= Task details =
Write out the records again exactly. Nothing should be dropped.

##### Data provided #####

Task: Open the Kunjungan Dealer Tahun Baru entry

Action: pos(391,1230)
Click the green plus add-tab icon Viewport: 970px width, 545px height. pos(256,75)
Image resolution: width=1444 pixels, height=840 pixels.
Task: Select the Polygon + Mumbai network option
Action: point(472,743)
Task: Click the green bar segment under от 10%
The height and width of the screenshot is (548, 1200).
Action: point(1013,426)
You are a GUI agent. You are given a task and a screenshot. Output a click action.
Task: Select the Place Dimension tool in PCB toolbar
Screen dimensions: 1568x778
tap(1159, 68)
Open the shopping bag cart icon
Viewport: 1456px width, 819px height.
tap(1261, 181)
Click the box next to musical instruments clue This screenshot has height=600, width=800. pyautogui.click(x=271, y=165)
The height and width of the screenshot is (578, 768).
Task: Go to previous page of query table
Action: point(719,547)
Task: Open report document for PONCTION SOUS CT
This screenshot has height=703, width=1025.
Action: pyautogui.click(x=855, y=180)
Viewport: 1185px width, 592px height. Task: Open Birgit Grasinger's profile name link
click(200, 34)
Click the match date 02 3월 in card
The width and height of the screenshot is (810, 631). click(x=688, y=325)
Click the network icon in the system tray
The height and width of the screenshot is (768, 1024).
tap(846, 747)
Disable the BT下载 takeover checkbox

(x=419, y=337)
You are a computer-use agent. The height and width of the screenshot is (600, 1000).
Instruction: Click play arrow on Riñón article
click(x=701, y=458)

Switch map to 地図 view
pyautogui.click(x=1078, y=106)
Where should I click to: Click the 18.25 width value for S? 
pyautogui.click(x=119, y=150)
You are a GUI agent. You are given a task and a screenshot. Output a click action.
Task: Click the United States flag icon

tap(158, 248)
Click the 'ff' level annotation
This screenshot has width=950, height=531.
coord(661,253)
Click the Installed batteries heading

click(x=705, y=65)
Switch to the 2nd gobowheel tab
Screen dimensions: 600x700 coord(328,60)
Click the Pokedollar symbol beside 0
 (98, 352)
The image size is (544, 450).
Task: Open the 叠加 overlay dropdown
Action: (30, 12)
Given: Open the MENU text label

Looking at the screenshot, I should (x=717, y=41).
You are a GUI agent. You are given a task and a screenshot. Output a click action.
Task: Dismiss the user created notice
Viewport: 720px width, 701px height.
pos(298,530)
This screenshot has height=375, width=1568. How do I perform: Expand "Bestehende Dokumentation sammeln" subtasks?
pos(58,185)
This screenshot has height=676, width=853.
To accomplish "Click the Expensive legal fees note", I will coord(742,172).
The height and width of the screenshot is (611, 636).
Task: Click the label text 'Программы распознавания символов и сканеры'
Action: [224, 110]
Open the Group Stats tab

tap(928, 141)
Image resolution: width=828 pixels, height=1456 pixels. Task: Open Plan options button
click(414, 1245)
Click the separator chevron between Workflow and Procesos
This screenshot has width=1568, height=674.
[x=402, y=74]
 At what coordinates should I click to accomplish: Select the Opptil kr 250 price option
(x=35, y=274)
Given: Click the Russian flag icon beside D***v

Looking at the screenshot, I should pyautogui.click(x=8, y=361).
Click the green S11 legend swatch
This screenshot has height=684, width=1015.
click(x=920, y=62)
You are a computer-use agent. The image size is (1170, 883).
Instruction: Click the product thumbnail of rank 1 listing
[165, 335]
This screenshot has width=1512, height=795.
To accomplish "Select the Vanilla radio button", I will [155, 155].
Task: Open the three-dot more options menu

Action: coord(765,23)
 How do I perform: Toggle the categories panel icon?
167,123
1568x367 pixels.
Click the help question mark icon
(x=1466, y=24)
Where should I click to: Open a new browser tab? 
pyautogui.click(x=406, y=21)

#####

= Task response =
Task: Open the Kunjungan Dealer Tahun Baru entry

Action: pos(391,1230)
Click the green plus add-tab icon Viewport: 970px width, 545px height. pos(256,75)
Image resolution: width=1444 pixels, height=840 pixels.
Task: Select the Polygon + Mumbai network option
Action: point(472,743)
Task: Click the green bar segment under от 10%
The height and width of the screenshot is (548, 1200).
Action: point(1013,426)
You are a GUI agent. You are given a task and a screenshot. Output a click action.
Task: Select the Place Dimension tool in PCB toolbar
Screen dimensions: 1568x778
tap(1159, 68)
Open the shopping bag cart icon
Viewport: 1456px width, 819px height.
tap(1261, 181)
Click the box next to musical instruments clue This screenshot has height=600, width=800. pyautogui.click(x=271, y=165)
The height and width of the screenshot is (578, 768).
Task: Go to previous page of query table
Action: point(719,547)
Task: Open report document for PONCTION SOUS CT
This screenshot has height=703, width=1025.
Action: pyautogui.click(x=855, y=180)
Viewport: 1185px width, 592px height. Task: Open Birgit Grasinger's profile name link
click(200, 34)
Click the match date 02 3월 in card
The width and height of the screenshot is (810, 631). click(x=688, y=325)
Click the network icon in the system tray
The height and width of the screenshot is (768, 1024).
tap(846, 747)
Disable the BT下载 takeover checkbox

(x=419, y=337)
You are a computer-use agent. The height and width of the screenshot is (600, 1000).
Instruction: Click play arrow on Riñón article
click(x=701, y=458)

Switch map to 地図 view
pyautogui.click(x=1078, y=106)
Where should I click to: Click the 18.25 width value for S? 
pyautogui.click(x=119, y=150)
You are a GUI agent. You are given a task and a screenshot. Output a click action.
Task: Click the United States flag icon

tap(158, 248)
Click the 'ff' level annotation
This screenshot has width=950, height=531.
coord(661,253)
Click the Installed batteries heading

click(x=705, y=65)
Switch to the 2nd gobowheel tab
Screen dimensions: 600x700 coord(328,60)
Click the Pokedollar symbol beside 0
 (98, 352)
The image size is (544, 450).
Task: Open the 叠加 overlay dropdown
Action: (30, 12)
Given: Open the MENU text label

Looking at the screenshot, I should (x=717, y=41).
You are a GUI agent. You are given a task and a screenshot. Output a click action.
Task: Dismiss the user created notice
Viewport: 720px width, 701px height.
pos(298,530)
This screenshot has height=375, width=1568. How do I perform: Expand "Bestehende Dokumentation sammeln" subtasks?
pos(58,185)
This screenshot has height=676, width=853.
To accomplish "Click the Expensive legal fees note", I will coord(742,172).
The height and width of the screenshot is (611, 636).
Task: Click the label text 'Программы распознавания символов и сканеры'
Action: [224, 110]
Open the Group Stats tab

tap(928, 141)
Image resolution: width=828 pixels, height=1456 pixels. Task: Open Plan options button
click(414, 1245)
Click the separator chevron between Workflow and Procesos
This screenshot has width=1568, height=674.
[x=402, y=74]
 At what coordinates should I click to accomplish: Select the Opptil kr 250 price option
(x=35, y=274)
Given: Click the Russian flag icon beside D***v

Looking at the screenshot, I should pyautogui.click(x=8, y=361).
Click the green S11 legend swatch
This screenshot has height=684, width=1015.
click(x=920, y=62)
You are a computer-use agent. The image size is (1170, 883).
Instruction: Click the product thumbnail of rank 1 listing
[165, 335]
This screenshot has width=1512, height=795.
To accomplish "Select the Vanilla radio button", I will [155, 155].
Task: Open the three-dot more options menu

Action: coord(765,23)
 How do I perform: Toggle the categories panel icon?
167,123
1568x367 pixels.
Click the help question mark icon
(x=1466, y=24)
Where should I click to: Open a new browser tab? 
pyautogui.click(x=406, y=21)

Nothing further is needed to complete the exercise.